Wednesday, August 27th, 2008 by The Director

Today’s term: a zool.

Zool: a row in a database, added via an INSERT command, or rendered in the presentation layer (client application or Web interface) that is expected to contain information, but because of defective behavior of the software does not.

In context:  “There is no data, only Zool.”‘

It’s best said in a demonic voice, but that’s sort of redundant, since any QA communication is best spoken hellishly.

A sample of this vocabulary word below the fold, sort of. (more…)

Just Like An Old Friend, Kick Yahoo! When It’s Down

Monday, August 25th, 2008 by The Director

g33klady sends a screen capture of another integration problem with Yahoo!  Apparently, some character is showing as broken on its news pages:

Yahoo! has another character problem

You know, Yahoo! gets a lot of play on these pages, and I’m not even a disgruntled employee or former employee.  Maybe they had word that, since Microsoft was going to acquire them, to mesh quality standards.

UPDATE: I suppose a bigger problem is that this story still displays on the front page of the Classic Mail page.  The story not only displays the characters, but is 3 days out of date.

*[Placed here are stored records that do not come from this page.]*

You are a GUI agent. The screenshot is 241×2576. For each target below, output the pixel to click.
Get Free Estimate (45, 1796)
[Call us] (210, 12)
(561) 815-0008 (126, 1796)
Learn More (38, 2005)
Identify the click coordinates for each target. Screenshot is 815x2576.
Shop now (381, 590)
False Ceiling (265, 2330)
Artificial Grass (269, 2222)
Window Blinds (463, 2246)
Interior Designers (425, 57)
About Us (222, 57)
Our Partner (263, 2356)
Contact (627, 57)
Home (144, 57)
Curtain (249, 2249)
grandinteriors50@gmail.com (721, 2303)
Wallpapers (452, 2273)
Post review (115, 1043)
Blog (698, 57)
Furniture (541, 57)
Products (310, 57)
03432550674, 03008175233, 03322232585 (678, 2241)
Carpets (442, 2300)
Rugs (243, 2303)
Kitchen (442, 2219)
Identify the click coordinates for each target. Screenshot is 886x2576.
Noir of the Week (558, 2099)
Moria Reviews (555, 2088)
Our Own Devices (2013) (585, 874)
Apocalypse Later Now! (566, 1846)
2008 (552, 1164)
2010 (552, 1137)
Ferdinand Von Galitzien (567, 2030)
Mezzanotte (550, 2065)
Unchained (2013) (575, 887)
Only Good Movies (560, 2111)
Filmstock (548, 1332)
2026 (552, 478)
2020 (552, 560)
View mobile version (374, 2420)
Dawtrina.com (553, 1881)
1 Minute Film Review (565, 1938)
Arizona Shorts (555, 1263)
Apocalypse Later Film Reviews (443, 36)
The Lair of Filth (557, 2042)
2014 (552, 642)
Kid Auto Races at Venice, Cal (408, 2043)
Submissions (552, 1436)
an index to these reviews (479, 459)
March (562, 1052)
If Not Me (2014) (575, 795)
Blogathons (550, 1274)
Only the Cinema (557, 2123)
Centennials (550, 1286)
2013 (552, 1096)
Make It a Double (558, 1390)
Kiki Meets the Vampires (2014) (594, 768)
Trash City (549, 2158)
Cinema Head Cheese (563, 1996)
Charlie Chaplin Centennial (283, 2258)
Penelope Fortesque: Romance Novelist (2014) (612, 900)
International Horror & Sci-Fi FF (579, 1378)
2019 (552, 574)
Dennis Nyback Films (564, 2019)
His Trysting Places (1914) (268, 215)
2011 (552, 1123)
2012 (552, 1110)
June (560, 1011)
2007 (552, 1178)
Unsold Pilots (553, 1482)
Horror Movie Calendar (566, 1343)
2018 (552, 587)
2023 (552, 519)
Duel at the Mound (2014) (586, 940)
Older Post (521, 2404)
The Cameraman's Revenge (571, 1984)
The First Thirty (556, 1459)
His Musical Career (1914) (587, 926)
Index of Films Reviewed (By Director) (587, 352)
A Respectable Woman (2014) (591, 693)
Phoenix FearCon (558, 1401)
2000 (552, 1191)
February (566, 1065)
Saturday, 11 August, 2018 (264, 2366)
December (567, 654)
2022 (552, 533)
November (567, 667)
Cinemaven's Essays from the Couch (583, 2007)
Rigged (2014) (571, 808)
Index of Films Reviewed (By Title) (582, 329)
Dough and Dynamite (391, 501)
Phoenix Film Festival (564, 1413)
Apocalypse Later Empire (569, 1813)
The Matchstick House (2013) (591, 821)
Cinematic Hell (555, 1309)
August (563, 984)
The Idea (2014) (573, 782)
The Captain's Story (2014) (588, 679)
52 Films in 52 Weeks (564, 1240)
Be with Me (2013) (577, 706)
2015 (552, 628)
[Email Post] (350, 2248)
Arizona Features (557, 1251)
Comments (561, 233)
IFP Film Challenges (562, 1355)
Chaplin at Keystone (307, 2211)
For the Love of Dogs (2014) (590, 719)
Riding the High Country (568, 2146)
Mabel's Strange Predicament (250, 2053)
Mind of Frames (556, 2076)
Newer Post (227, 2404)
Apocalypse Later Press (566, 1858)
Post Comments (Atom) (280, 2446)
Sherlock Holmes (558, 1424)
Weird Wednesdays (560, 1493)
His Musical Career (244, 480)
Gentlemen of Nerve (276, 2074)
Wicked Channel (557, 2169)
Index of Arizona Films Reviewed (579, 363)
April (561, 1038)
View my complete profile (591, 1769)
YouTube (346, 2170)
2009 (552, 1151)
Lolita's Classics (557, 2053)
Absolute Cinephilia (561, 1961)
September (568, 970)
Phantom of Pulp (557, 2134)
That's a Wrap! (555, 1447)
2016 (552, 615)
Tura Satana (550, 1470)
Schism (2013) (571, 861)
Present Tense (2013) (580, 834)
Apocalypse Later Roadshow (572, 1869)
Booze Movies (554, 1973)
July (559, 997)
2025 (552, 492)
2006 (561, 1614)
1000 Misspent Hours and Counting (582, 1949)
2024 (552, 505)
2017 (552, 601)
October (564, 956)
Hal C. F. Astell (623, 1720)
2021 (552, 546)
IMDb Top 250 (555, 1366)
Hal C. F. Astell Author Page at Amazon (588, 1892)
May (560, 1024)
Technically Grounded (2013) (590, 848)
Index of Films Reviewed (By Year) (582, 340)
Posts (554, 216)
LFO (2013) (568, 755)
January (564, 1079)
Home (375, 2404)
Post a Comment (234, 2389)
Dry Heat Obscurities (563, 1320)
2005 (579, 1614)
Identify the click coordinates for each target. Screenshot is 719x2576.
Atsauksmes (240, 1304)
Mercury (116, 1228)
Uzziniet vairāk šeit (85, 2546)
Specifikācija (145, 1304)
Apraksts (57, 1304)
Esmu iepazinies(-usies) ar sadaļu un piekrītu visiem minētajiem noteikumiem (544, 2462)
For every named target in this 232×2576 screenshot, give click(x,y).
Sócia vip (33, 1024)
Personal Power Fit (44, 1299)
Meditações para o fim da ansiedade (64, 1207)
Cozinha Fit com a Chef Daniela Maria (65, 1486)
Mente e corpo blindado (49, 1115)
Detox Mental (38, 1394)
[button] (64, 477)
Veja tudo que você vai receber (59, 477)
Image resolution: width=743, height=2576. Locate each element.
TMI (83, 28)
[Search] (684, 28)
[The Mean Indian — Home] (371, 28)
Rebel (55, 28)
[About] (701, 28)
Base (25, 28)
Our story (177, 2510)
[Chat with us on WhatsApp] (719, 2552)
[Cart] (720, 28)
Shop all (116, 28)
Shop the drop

Close Counts In Horseshoes, Hand Grenades, and Electronic Voting Tabulation, Electronic Voting Machine Maker Insists

Friday, August 22nd, 2008 by The Director

The company formerly known as Diebold but changed its name when Diebold became a bad word due to poor quality in electronic voting machines admits that its voting machines might have lost a couple votes here and there:

 A voting system used in 34 states contains a critical programming error that can cause votes to be dropped while being electronically transferred from memory cards to a central tallying point, the manufacturer acknowledges.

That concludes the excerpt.